Collected data:
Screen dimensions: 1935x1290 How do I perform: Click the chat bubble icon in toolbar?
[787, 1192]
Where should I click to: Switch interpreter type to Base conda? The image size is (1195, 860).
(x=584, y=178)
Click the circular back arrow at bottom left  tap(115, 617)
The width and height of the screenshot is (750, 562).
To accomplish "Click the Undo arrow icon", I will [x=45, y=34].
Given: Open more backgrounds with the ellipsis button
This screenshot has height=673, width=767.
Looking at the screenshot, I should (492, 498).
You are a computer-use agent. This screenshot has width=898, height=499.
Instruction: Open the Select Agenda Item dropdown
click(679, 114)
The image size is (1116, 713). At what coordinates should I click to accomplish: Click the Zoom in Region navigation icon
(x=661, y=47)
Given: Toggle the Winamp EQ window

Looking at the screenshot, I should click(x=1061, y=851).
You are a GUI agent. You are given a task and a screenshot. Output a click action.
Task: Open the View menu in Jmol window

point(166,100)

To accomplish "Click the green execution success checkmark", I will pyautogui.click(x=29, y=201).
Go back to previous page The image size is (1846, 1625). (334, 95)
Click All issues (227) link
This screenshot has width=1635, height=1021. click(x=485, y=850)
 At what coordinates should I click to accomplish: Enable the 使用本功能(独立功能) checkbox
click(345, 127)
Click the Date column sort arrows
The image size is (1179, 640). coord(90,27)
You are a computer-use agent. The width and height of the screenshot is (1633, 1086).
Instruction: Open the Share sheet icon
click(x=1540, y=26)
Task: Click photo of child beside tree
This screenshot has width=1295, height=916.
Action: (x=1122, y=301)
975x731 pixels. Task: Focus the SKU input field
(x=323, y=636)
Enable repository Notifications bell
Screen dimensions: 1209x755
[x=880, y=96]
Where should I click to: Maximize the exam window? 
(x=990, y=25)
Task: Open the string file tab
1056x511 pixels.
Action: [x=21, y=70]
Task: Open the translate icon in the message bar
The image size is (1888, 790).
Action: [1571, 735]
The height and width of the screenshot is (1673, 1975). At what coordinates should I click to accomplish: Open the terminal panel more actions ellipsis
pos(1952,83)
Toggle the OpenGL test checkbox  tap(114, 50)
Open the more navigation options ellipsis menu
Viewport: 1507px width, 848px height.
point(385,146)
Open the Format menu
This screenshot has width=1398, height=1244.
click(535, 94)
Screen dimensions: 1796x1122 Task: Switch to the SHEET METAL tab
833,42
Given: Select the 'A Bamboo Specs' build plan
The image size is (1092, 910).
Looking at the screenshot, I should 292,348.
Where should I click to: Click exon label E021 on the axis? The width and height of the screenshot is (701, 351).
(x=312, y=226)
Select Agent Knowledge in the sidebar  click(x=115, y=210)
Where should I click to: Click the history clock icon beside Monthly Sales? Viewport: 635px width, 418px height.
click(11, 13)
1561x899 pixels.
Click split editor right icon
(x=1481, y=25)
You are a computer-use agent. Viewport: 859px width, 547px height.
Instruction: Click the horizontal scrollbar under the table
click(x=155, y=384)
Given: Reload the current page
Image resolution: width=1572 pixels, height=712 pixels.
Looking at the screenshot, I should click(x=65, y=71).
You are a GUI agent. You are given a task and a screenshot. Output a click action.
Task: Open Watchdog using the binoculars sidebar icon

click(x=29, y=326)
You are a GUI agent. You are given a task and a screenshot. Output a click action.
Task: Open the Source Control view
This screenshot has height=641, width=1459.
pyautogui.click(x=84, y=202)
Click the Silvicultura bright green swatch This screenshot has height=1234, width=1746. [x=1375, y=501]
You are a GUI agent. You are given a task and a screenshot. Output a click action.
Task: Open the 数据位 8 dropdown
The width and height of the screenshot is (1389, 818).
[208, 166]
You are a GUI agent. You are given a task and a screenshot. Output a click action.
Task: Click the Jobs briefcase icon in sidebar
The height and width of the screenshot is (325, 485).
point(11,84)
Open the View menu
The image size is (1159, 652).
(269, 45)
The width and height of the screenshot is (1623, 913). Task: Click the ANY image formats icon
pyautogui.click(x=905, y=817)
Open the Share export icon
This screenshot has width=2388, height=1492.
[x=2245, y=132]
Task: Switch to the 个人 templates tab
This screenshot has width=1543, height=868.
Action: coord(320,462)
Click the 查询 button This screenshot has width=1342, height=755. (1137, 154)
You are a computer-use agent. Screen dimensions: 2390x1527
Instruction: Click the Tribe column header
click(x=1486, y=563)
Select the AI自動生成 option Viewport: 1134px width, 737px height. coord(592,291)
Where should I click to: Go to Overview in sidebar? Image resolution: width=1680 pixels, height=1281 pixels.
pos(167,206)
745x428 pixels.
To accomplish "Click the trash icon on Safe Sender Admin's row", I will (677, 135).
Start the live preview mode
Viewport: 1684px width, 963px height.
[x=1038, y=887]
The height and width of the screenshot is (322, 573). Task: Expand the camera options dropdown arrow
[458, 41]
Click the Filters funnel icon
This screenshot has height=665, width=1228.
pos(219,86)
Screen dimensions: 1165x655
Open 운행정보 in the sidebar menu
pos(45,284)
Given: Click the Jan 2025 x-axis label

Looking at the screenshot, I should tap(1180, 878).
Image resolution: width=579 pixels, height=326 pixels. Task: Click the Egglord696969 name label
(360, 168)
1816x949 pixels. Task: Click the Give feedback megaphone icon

#### HOW TO COMPLETE THIS TASK:
Filter the entries down to the lines that include the string "computer".

#### ANSWER TO THE EXERCISE:
You are a computer-use agent. This screenshot has width=898, height=499.
You are a computer-use agent. The width and height of the screenshot is (1633, 1086).
You are a computer-use agent. Viewport: 859px width, 547px height.
You are a computer-use agent. Screen dimensions: 2390x1527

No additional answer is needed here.